----- DATA IN THIS EXERCISE

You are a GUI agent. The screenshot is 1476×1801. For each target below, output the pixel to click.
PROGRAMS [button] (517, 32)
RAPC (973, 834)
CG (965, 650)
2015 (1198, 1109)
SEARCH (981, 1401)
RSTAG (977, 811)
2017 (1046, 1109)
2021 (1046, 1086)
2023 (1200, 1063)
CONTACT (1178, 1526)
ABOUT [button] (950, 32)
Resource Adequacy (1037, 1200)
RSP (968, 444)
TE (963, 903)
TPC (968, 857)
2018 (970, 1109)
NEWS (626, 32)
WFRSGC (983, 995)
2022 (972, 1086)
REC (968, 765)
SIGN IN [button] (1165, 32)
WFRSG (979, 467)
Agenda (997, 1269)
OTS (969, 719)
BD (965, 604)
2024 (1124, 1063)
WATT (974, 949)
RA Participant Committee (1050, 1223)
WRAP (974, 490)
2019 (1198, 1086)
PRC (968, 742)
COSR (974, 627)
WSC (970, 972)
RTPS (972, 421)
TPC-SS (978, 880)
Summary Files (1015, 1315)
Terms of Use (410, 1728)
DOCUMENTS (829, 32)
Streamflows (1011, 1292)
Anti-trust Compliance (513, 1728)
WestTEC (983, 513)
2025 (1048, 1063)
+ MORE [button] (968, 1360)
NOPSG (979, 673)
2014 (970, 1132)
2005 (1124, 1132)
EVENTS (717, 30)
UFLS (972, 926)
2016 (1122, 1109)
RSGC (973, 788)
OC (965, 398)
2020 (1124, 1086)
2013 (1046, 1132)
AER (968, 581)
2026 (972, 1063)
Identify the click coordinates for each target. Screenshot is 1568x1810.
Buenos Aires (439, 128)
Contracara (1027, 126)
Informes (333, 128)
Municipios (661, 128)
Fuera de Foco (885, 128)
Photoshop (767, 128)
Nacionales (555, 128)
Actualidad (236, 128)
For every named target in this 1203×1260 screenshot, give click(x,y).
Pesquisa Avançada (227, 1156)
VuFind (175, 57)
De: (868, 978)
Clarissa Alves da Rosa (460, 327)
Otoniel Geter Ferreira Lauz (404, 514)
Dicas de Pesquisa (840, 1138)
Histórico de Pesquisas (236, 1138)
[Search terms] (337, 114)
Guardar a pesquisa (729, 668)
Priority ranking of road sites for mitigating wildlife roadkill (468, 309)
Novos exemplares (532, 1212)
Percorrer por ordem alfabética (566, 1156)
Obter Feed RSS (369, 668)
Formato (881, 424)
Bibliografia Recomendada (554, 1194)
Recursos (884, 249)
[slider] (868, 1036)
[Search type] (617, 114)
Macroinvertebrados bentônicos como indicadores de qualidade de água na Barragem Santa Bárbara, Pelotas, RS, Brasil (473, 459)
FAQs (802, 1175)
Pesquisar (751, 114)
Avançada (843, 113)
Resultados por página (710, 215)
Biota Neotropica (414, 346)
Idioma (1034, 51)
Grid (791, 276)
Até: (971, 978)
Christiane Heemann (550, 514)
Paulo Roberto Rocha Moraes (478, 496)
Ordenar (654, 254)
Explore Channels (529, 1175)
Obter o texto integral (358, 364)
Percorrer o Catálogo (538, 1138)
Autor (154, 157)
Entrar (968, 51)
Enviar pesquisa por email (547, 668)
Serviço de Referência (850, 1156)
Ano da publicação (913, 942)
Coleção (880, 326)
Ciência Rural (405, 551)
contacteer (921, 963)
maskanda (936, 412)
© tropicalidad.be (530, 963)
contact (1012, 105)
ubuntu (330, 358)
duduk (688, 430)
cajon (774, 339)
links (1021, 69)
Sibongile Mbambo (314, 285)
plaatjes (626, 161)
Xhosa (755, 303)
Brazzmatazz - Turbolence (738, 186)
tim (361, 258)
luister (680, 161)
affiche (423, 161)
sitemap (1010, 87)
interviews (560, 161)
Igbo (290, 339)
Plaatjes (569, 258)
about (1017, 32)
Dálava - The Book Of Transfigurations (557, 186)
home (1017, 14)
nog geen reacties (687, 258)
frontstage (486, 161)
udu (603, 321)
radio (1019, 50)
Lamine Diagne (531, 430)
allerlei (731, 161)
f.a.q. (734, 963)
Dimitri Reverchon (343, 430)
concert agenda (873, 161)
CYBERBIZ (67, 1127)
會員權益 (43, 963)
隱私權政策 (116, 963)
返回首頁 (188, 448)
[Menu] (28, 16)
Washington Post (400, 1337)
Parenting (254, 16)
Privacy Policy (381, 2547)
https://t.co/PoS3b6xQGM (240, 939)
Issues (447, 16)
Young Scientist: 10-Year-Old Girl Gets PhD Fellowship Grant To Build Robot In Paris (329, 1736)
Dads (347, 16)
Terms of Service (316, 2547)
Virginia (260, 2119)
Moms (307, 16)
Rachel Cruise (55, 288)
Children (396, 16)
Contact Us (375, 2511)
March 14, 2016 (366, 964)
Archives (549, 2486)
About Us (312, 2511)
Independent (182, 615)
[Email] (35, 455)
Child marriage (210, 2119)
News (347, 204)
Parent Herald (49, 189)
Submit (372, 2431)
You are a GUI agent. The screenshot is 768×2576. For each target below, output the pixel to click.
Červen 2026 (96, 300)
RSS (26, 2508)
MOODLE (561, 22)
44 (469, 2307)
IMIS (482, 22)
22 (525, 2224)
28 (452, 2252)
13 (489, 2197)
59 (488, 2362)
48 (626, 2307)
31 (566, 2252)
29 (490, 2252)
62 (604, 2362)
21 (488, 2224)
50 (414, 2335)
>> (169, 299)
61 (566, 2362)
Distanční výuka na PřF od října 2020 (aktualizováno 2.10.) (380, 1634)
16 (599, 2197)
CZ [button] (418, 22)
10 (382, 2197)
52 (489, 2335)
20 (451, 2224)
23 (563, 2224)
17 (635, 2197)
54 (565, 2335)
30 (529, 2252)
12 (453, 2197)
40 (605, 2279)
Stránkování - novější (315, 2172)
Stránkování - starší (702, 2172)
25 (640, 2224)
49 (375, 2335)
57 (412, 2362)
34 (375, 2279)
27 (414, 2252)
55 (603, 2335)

----------

AIM: Copy out every item above word for word, changing nothing.

TASK SOLUTION:
You are a GUI agent. The screenshot is 1476×1801. For each target below, output the pixel to click.
PROGRAMS [button] (517, 32)
RAPC (973, 834)
CG (965, 650)
2015 (1198, 1109)
SEARCH (981, 1401)
RSTAG (977, 811)
2017 (1046, 1109)
2021 (1046, 1086)
2023 (1200, 1063)
CONTACT (1178, 1526)
ABOUT [button] (950, 32)
Resource Adequacy (1037, 1200)
RSP (968, 444)
TE (963, 903)
TPC (968, 857)
2018 (970, 1109)
NEWS (626, 32)
WFRSGC (983, 995)
2022 (972, 1086)
REC (968, 765)
SIGN IN [button] (1165, 32)
WFRSG (979, 467)
Agenda (997, 1269)
OTS (969, 719)
BD (965, 604)
2024 (1124, 1063)
WATT (974, 949)
RA Participant Committee (1050, 1223)
WRAP (974, 490)
2019 (1198, 1086)
PRC (968, 742)
COSR (974, 627)
WSC (970, 972)
RTPS (972, 421)
TPC-SS (978, 880)
Summary Files (1015, 1315)
Terms of Use (410, 1728)
DOCUMENTS (829, 32)
Streamflows (1011, 1292)
Anti-trust Compliance (513, 1728)
WestTEC (983, 513)
2025 (1048, 1063)
+ MORE [button] (968, 1360)
NOPSG (979, 673)
2014 (970, 1132)
2005 (1124, 1132)
EVENTS (717, 30)
UFLS (972, 926)
2016 (1122, 1109)
RSGC (973, 788)
OC (965, 398)
2020 (1124, 1086)
2013 (1046, 1132)
AER (968, 581)
2026 (972, 1063)
Identify the click coordinates for each target. Screenshot is 1568x1810.
Buenos Aires (439, 128)
Contracara (1027, 126)
Informes (333, 128)
Municipios (661, 128)
Fuera de Foco (885, 128)
Photoshop (767, 128)
Nacionales (555, 128)
Actualidad (236, 128)
For every named target in this 1203×1260 screenshot, give click(x,y).
Pesquisa Avançada (227, 1156)
VuFind (175, 57)
De: (868, 978)
Clarissa Alves da Rosa (460, 327)
Otoniel Geter Ferreira Lauz (404, 514)
Dicas de Pesquisa (840, 1138)
Histórico de Pesquisas (236, 1138)
[Search terms] (337, 114)
Guardar a pesquisa (729, 668)
Priority ranking of road sites for mitigating wildlife roadkill (468, 309)
Novos exemplares (532, 1212)
Percorrer por ordem alfabética (566, 1156)
Obter Feed RSS (369, 668)
Formato (881, 424)
Bibliografia Recomendada (554, 1194)
Recursos (884, 249)
[slider] (868, 1036)
[Search type] (617, 114)
Macroinvertebrados bentônicos como indicadores de qualidade de água na Barragem Santa Bárbara, Pelotas, RS, Brasil (473, 459)
FAQs (802, 1175)
Pesquisar (751, 114)
Avançada (843, 113)
Resultados por página (710, 215)
Biota Neotropica (414, 346)
Idioma (1034, 51)
Grid (791, 276)
Até: (971, 978)
Christiane Heemann (550, 514)
Paulo Roberto Rocha Moraes (478, 496)
Ordenar (654, 254)
Explore Channels (529, 1175)
Obter o texto integral (358, 364)
Percorrer o Catálogo (538, 1138)
Autor (154, 157)
Entrar (968, 51)
Enviar pesquisa por email (547, 668)
Serviço de Referência (850, 1156)
Ano da publicação (913, 942)
Coleção (880, 326)
Ciência Rural (405, 551)
contacteer (921, 963)
maskanda (936, 412)
© tropicalidad.be (530, 963)
contact (1012, 105)
ubuntu (330, 358)
duduk (688, 430)
cajon (774, 339)
links (1021, 69)
Sibongile Mbambo (314, 285)
plaatjes (626, 161)
Xhosa (755, 303)
Brazzmatazz - Turbolence (738, 186)
tim (361, 258)
luister (680, 161)
affiche (423, 161)
sitemap (1010, 87)
interviews (560, 161)
Igbo (290, 339)
Plaatjes (569, 258)
about (1017, 32)
Dálava - The Book Of Transfigurations (557, 186)
home (1017, 14)
nog geen reacties (687, 258)
frontstage (486, 161)
udu (603, 321)
radio (1019, 50)
Lamine Diagne (531, 430)
allerlei (731, 161)
f.a.q. (734, 963)
Dimitri Reverchon (343, 430)
concert agenda (873, 161)
CYBERBIZ (67, 1127)
會員權益 (43, 963)
隱私權政策 (116, 963)
返回首頁 (188, 448)
[Menu] (28, 16)
Washington Post (400, 1337)
Parenting (254, 16)
Privacy Policy (381, 2547)
https://t.co/PoS3b6xQGM (240, 939)
Issues (447, 16)
Young Scientist: 10-Year-Old Girl Gets PhD Fellowship Grant To Build Robot In Paris (329, 1736)
Dads (347, 16)
Terms of Service (316, 2547)
Virginia (260, 2119)
Moms (307, 16)
Rachel Cruise (55, 288)
Children (396, 16)
Contact Us (375, 2511)
March 14, 2016 (366, 964)
Archives (549, 2486)
About Us (312, 2511)
Independent (182, 615)
[Email] (35, 455)
Child marriage (210, 2119)
News (347, 204)
Parent Herald (49, 189)
Submit (372, 2431)
You are a GUI agent. The screenshot is 768×2576. For each target below, output the pixel to click.
Červen 2026 (96, 300)
RSS (26, 2508)
MOODLE (561, 22)
44 (469, 2307)
IMIS (482, 22)
22 (525, 2224)
28 (452, 2252)
13 (489, 2197)
59 (488, 2362)
48 (626, 2307)
31 (566, 2252)
29 (490, 2252)
62 (604, 2362)
21 (488, 2224)
50 (414, 2335)
>> (169, 299)
61 (566, 2362)
Distanční výuka na PřF od října 2020 (aktualizováno 2.10.) (380, 1634)
16 (599, 2197)
CZ [button] (418, 22)
10 (382, 2197)
52 (489, 2335)
20 (451, 2224)
23 (563, 2224)
17 (635, 2197)
54 (565, 2335)
30 (529, 2252)
12 (453, 2197)
40 (605, 2279)
Stránkování - novější (315, 2172)
Stránkování - starší (702, 2172)
25 (640, 2224)
49 (375, 2335)
57 (412, 2362)
34 (375, 2279)
27 (414, 2252)
55 (603, 2335)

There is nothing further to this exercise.